La balle de 7,65 mm, tirée à bout portant par Radouane Lakdim le 23 mars 2018, sur un parking près de Carcassonne, reste fichée dans sa tête. Renato Gomes de Sousa, 31 ans, a perdu l'oeil gauche avec lequel il ne distingue plus que les couleurs. Il n'entend pas bien et a des maux de tête réguliers. Ce vendredi 26 janvier 2024, il se remémore, devant la cour d'assises spéciale de Paris, les 30 secondes où il a croisé le terroriste.

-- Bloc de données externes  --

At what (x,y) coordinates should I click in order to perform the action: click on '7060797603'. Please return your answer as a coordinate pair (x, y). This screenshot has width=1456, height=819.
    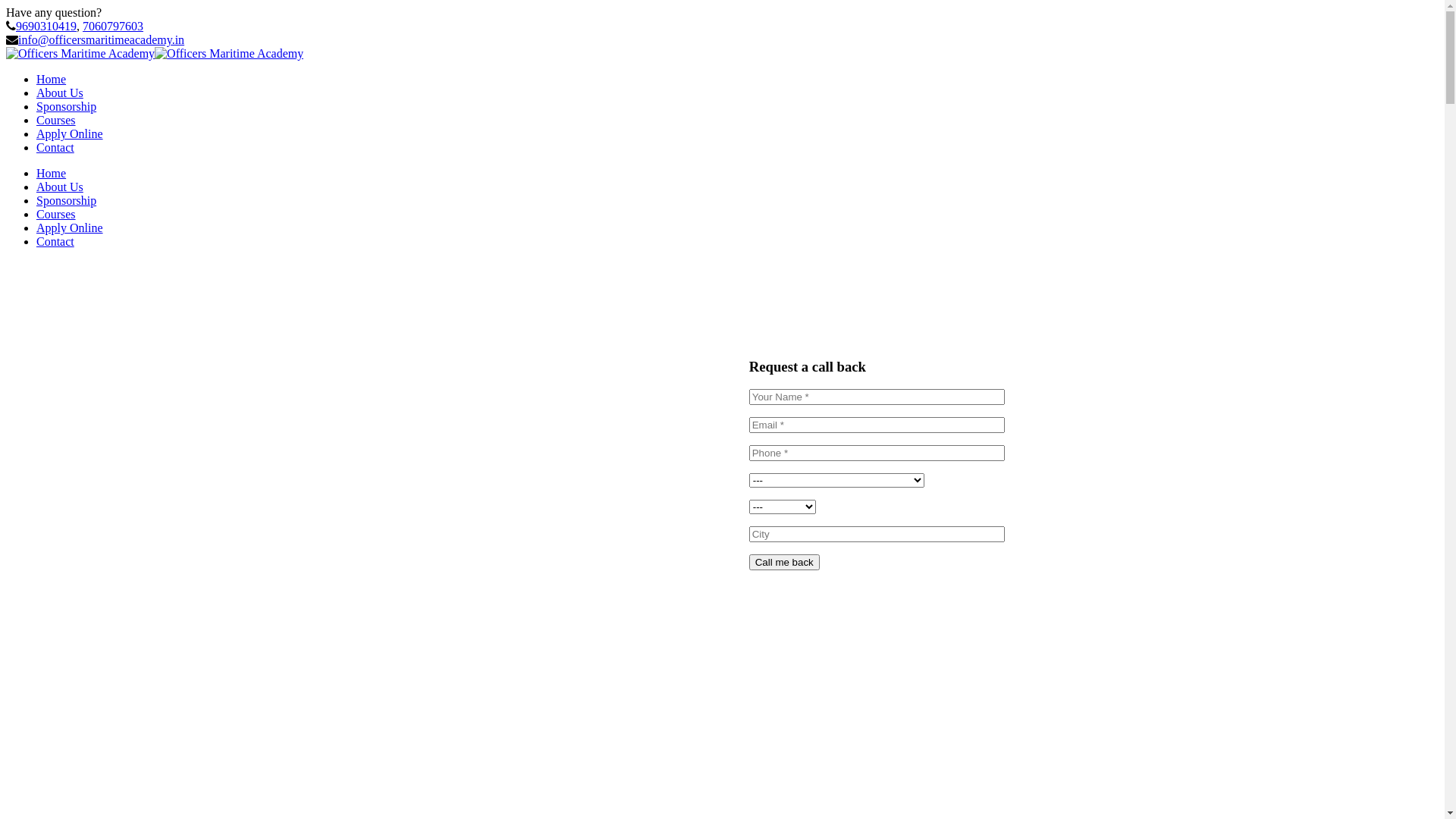
    Looking at the image, I should click on (111, 26).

Avant de se loger dans sa tête, le projectile a traversé ses lunettes de soleil. Les médecins ont préféré de pas toucher à la balle et la laisser dans sa tête pour ne pas risquer le pire. Durant les vingt minutes de son témoignage, le trentenaire, arrivé en France en 2017 et aujourd'hui facteur à Narbonne, a bien conscience d'être "un miraculé". Mais il ne se plaindra jamais: "Il faut réussir à vivre avec ça", assure-t-il. Il confie qu'il fait sa tournée en voiture plutôt qu'en vélo car il se sent plus en sécurité dans son véhicule.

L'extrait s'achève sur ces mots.